RESULTS: Stimulation of the sciatic nerve of one or both legs resulted in an increase in force, which rapidly waned. During one-legged contractions, hepatic glucose production increased initially (from -0.9 ± 0.5 (mean ± SE) to 3.3 ± 0.7 µmol/min, p < 0.05). The peak did not differ significantly from that seen after 20 nM of epinephrine (5.1 ± 1.2 µmol/min, p > 0.05). In response to two-legged contractions, the increase in hepatic glucose production (to 5.4 ± 1.3 µmol/min) was higher (p < 0.05) and lasted longer than that seen during one-legged contractions. During contractions, peak hepatic glucose output exceeded concomitant hepatic lactate uptake (p < 0.05), and glucose output decreased to basal levels, while lactate uptake rose to a plateau. Furthermore, in separate experiments an increase in lactate supply to isolated perfused livers increased lactate uptake, but not glucose output.
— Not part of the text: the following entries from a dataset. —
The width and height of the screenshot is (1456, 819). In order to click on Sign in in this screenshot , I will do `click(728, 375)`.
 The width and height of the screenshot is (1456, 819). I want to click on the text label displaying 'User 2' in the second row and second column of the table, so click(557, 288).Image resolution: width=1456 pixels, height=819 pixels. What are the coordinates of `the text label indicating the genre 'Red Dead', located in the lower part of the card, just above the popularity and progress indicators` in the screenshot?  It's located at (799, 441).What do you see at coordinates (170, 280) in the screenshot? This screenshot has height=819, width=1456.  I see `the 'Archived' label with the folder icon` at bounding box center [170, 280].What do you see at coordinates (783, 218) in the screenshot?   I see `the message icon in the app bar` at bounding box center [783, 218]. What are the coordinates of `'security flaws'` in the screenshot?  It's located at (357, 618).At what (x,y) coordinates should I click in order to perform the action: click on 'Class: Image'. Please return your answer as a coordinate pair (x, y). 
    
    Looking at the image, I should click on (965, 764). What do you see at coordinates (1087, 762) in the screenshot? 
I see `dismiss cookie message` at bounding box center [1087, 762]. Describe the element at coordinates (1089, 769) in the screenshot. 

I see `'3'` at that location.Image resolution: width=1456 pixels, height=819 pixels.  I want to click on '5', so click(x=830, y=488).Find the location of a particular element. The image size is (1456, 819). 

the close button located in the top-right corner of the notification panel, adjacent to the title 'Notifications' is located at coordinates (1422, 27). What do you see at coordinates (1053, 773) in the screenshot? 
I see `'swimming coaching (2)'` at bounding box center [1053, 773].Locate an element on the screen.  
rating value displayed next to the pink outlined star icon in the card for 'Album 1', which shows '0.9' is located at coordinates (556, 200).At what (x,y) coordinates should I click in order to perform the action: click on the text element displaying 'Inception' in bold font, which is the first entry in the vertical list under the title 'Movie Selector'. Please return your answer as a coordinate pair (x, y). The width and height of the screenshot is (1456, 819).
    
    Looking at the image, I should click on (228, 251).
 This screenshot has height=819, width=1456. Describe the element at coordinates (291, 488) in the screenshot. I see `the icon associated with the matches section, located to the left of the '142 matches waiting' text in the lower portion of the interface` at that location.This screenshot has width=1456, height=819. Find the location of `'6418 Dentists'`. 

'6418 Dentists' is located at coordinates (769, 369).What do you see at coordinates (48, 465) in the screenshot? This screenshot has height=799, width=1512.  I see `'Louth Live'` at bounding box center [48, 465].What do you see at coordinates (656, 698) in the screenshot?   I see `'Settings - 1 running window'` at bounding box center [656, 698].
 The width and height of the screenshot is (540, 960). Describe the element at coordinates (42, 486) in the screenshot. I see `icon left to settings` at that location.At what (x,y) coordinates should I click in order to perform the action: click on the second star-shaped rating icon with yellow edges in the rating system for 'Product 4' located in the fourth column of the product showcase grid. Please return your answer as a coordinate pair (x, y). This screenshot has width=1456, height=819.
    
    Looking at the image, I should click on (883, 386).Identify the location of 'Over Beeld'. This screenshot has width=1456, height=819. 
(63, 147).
In intact rats, intra-arterial injection of extract made from mixed leg muscle elicited a prolonged increase (p < 0.05) in plasma glucose concentration (from 5.2 ± 0.1 mM to 8.3 ± 1.5 mM). In perfused livers, muscle extract increased glucose output dose dependently. Fractionation by chromatography of the extract showed that the active substance had a MW below 2000.
CONCLUSION: This study provides evidence that contracting skeletal muscle may produce a hormone with a MW below 2000, which enhances hepatic glycogenolysis according to energy needs. Further chemical characterization is warranted.